Exploration of strategies to promote fracture healing and prevent atrophic non-union in a clinical relevant model

Abstract

Atrophic non-unions are the cause of major post traumatic morbidity. They are more common in diabetics, smokers and patients suffering high energy injuries especially those with open fractures. Treatment of atrophic non-union is usually prolonged, over years, and imposes a major burden on hospital and staff expenditures. The psychological impact on the patients is another concerning aspect as most of these patients describe their lives as being ‘’on hold’’ during the treatment course.

Atrophic non-union result from biological failure at the fracture site, in view of which there is a growing trend towards using mesenchymal stem cells in prevention and treatment of atrophic non-union. In particular, prophylactic local injection of stem cells is a promising novel therapeutic method to prevent a fracture progressing to an established non-union.

However, before they are used prophylactically for non-unions, the strategy for stem cells injection needs to be optimised. A recent clinically relevant model of atrophic non-union used an external frame to stabilise a tibial fracture. However, this kind of fixation is not commonly employed to stabilize long bone fractures, instead, intramedullary nails are widely used. Thus the aim of this thesis was to develop and evaluate (in a preclinical model), a clinically relevant strategy to stimulate fracture healing using local stem cell injection in patients stabilized with intramedullary nails.

An ex vivo experiment was conducted to compare the mechanical stability between different fixation devices. Results showed that intramedullary nails were stronger and stiffer than compression plates and external fixators.

Next, a model of tibial atrophic non-union was established using intramedullary nail fixation, in which a non-critical gap of 1 mm was created in the tibial mid-shaft. To maintain this gap, a specialised spacer was inserted with minimal effect on the surface area of healing. The periosteum was stripped and the endosteum was curetted to a distance equal to one bone diameter proximal and distal to the fracture site. This resulted in the development of a non-union with the fracture remaining un-united even after eight weeks from surgery. A range of outcome measures were employed to evaluate the model, including biomechanical, radiographic and histological modalities. In contrast, the control group in which the periosteum and endosteum were kept intact but with osteotomy and non-critical gap fixation showed a complete healing with stable union confirmed biomechanically, radiographically and histologically.

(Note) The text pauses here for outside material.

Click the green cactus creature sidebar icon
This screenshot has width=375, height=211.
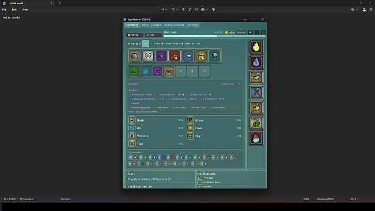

Using this novel model, a double blinded randomised controlled trial was carried out comparing the quality of bone repair between fractures injected with MSCs at day 3 with those injected at week 3 after non-union induction. Radiographic, biomechanical and histological outcome measures were used.

The results showed significant callus formation and fracture union rates after stem cells injection at both time points (day 3 and week 3) suggesting both times were suitable for cell injection. However, the day 3 injected group had better results than the week 3 injected group. Comparison groups which were fixed with intramedullary nails and injected with PBS (at day 3 and week 3) failed to unite and developed atrophic non-union after eight weeks from injection. The difference between union and non-union rates was significant at P-value < 0.05 in both time points.

The mechanism by which stem cells undergo multilineage differentiation was investigated. In vitro work by collaborators in Milan –Italy identified a non-coding circular RNA called FOXP1 which was responsible for cell fate and keeping the undifferentiated identity of stem cells. According to their results, silencing of this RNA led to impaired cell differentiation. To determine the behaviour of this kind of cell in vivo, MSCs in which circFOXP1 had been silenced were injected into the model described in this thesis and were compared with standard MSCs. The results showed a higher union rate in the standard MSCs group compared to that of the silenced circ FOXP1 MSCs injected group. The in vivo results in this thesis confirmed the in vitro findings, suggesting that the role of FOXP1 RNA is to determine the fate of MSCs.

Thus, it was concluded that FOXP1 was a controlling factor for MSCs differentiation.

Autologous stem cells have a number of potential advantages over allogeneic or xenogeneic stem cells such as fewer ethical concerns and minimal risk of disease transmission. Furthermore, subcutaneous fat is an accessible and abundant source for stem cells harvesting. Therefore, the feasibility of autologous fat-derived cells implantation was tested. The results showed a robust union in all fractures that were injected with autologous cells. The quality of repair was greater than that of allogeneic, xenogeneic and PBS control groups. The radiographic parameters (callus indexes, radiopacity, RUST score) and the histological analysis showed significant bone formation with autologous cell implantation.

It was concluded that stem cells injected early after fracture/osteotomy were as effective as stem cells injected 3 weeks after fracture and that autologous cells resulted in stronger fracture repair than allogeneic and xenogeneic cells.

Therefore, a reasonable clinical strategy would be injection of autologous fat derived stem cells within a week of injury.